Antisense oligonucleotides (ASOs) are small molecules that can bind to RNA to change how it is spliced. It is a potential therapy for SMA, as customizing ASOs may change the splicing of SMN2 and, therefore, produce more functional SMN protein.
How antisense oligonucleotides work
Antisense oligonucleotides could be a treatment for SMA because they may correct the splicing of the SMN2 gene. ASOs are small single strands of RNA designed to pair with a complementary strand of RNA, and alter or reduce expression of the targeted RNA. By custom designing ASOs in such a way that they will pair with a region in the SMN2 pre-mRNA near exon 7, they can control whether the exon will be included.

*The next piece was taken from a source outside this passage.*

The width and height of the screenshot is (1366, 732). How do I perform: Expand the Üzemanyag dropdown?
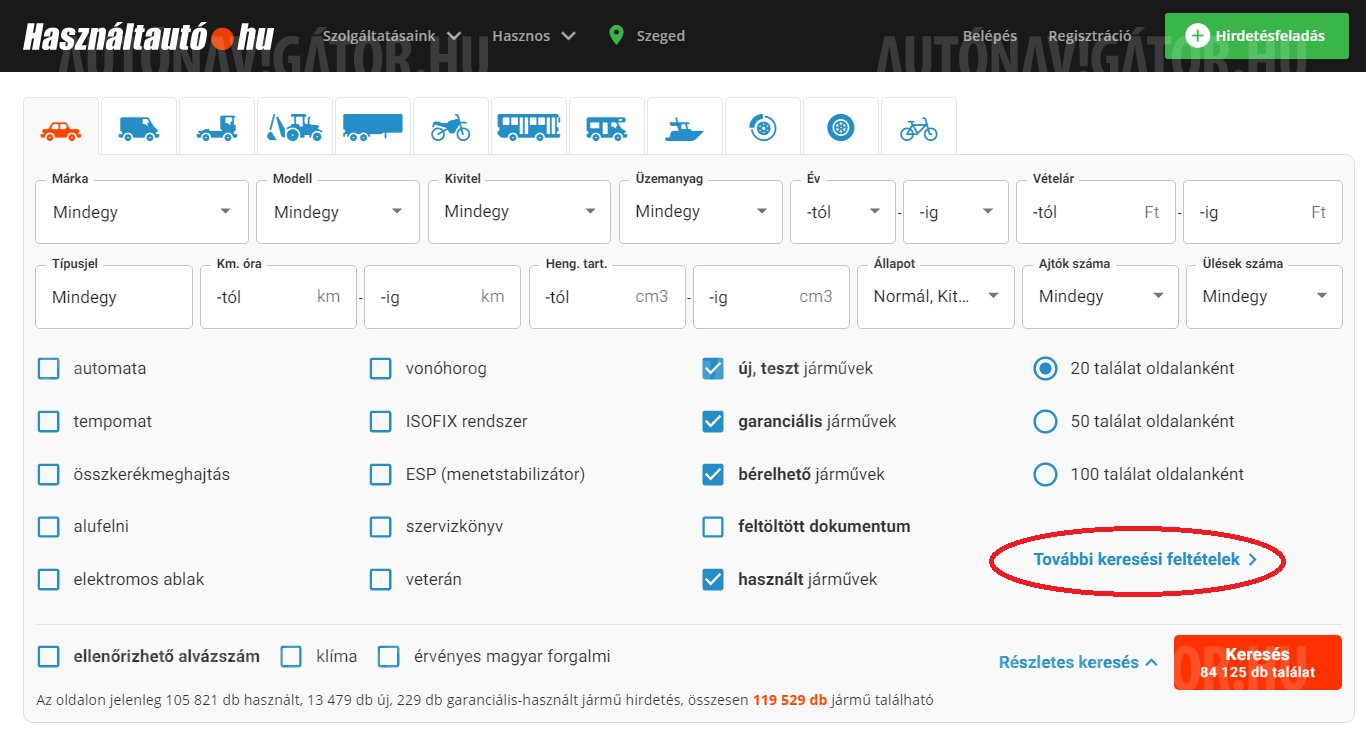pyautogui.click(x=700, y=212)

A correct binding of the ASO would result in the inclusion of the exon 7 in the mRNA and, therefore, the SMN protein. The inclusion of exon 7 corrects the splicing of the SMN2 gene, producing full-length mRNA and a functional SMN protein, increasing its levels in SMA patients. This therapy can be administered via intrathecal injection.
Antisense oligonucleotides research
RaNA Therapeutics has done some preliminary studies in symptomatic SMA mouse models that suggest that ASOs can positively affect preclinical outcomes.
Current in vivo studies are focused on determining the effect of ASOs on various preclinical phenotypes and on survival in SMA mouse models. Ongoing mechanistic studies are focused on RNA identification and determining ASOs action at the chromatin level.
Data collected so far also suggests a new epigenetic mechanism to increase SMN2 protein that will likely provide a significant therapeutic treatment to people with SMA.
Next steps for Antisense Oligonucleotides
RaNA’s goal is to try to upregulate the transcripts derived from the SMN2 gene, leading to an increase in the functional SMN2 protein and improving SMA symptoms.